Gird up your loins like a man,
I will question you, and you shall declare to me.
In just such an unpromising mode does the books’ famous ‘YHWH speech’ begin. Job seems doomed to face down divine omniscience as his most daunting adversary. It seems YHWH will answer Job’s complaint with words, only to crush him with the weight of them.
Indeed this is just the impression the YHWH speeches make as they gather up a head of steam. Yet it is far from the whole truth. YHWH will stop the flow of Job’s complaint, it is true. Thousands of words that the man has employed to insist upon his own integrity in the face of his human accusers’ sterile logic seem to lose their force when, as the apocalypts would style it, heaven opens and a divine word is declared.
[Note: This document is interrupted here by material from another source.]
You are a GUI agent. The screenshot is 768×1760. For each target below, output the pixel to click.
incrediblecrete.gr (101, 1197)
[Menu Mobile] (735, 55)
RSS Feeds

Yet YHWH’s objective, it will turn out, is not to undo Job but rather to remake him. Before he can do so, the boil-covered wordsmith must learn the limits of his understanding. His insight is not, like that of his companions, dessicated by the hot winds of irrelevance. It is simply not, like YHWH’s, unfathomable. Job must take the measure of it and confess this.
Yet this is not the error his companions would have him embrace. It is, instead, the circumstance of being human, and in pain.